This geometric reasoning provides a nice intuition for the shock location, but is cumbersome in practice. To determine the location of the shock we can use the *Rankine-Hugoniot jump condition,* which we will derive in Traffic_flow, and which requires that the jump in flux across a propagating shock must be related to the jump in $q$ by
$$
s(q_r-q_l) = f(q_r) - f(q_l),
$$
at each instant in time, where $s$ is the shock speed at this time.

Since the flux for Burgers' equation is $f(q) = q^2/2$, this gives
\begin{align*}
s(q_r-q_l) & = \frac{1}{2} (q_r^2 - q_l^2) \\
\Rightarrow \ \ \ \ s &= \frac{1}{2}(q_l + q_r).
\end{align*}

In general (as in the image above) the states $q_l$ and $q_r$ just to the left and right of the shock will not be constant and the speed of a shock will change in time.

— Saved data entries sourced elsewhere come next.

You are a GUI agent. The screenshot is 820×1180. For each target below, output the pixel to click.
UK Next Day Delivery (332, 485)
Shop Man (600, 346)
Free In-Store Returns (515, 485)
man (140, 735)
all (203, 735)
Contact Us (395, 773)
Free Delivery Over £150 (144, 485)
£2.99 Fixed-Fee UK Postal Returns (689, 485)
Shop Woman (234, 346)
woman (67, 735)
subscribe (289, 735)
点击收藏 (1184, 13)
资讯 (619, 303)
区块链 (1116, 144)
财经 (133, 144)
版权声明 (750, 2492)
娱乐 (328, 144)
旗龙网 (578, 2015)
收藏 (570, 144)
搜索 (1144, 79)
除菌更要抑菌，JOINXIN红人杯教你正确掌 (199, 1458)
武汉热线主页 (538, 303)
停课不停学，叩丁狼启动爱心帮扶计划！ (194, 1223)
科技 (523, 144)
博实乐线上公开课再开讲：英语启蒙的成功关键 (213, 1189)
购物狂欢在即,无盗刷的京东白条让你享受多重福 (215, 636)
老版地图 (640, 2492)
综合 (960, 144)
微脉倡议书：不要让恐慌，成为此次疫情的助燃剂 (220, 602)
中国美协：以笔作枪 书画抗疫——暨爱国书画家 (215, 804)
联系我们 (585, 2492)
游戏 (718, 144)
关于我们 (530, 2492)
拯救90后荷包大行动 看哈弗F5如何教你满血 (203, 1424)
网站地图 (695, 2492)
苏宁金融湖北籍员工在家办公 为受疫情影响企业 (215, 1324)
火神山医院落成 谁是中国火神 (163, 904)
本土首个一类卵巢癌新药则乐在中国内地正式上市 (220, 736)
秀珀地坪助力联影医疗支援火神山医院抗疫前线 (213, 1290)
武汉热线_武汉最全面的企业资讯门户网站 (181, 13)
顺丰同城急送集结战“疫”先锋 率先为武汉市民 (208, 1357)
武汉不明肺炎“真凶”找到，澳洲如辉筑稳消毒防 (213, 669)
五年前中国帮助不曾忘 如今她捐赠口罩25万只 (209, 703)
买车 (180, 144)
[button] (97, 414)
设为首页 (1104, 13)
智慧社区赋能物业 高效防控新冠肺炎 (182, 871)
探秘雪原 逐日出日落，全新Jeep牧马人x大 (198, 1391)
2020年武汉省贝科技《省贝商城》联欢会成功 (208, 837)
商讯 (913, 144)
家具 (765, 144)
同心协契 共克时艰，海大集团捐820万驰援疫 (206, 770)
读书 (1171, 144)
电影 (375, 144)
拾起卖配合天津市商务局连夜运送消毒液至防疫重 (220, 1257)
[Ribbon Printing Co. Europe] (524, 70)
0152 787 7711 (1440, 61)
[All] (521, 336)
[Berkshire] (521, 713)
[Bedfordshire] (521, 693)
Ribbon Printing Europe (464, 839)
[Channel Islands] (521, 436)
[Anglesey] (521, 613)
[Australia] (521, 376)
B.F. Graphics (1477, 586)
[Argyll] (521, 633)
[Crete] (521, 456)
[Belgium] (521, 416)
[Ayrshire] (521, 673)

For Burgers' equation, (or any scalar hyperbolic conservation law with a *convex* flux function, such as the traffic flow problem considered in Traffic_flow), the solution of the Riemann problem consists of a single wave, which may be either a shock or a rarefaction, separating regions of constant value $q_l$ and $q_r$. Here convexity of the flux $f(q)$ means that $f'(q)$ is either monotonically increasing or monotonically decreasing as $q$ varies. If $f(q)$ is not convex then the solution can be more complicated; see the section on Convexity below and in Nonconvex_scalar.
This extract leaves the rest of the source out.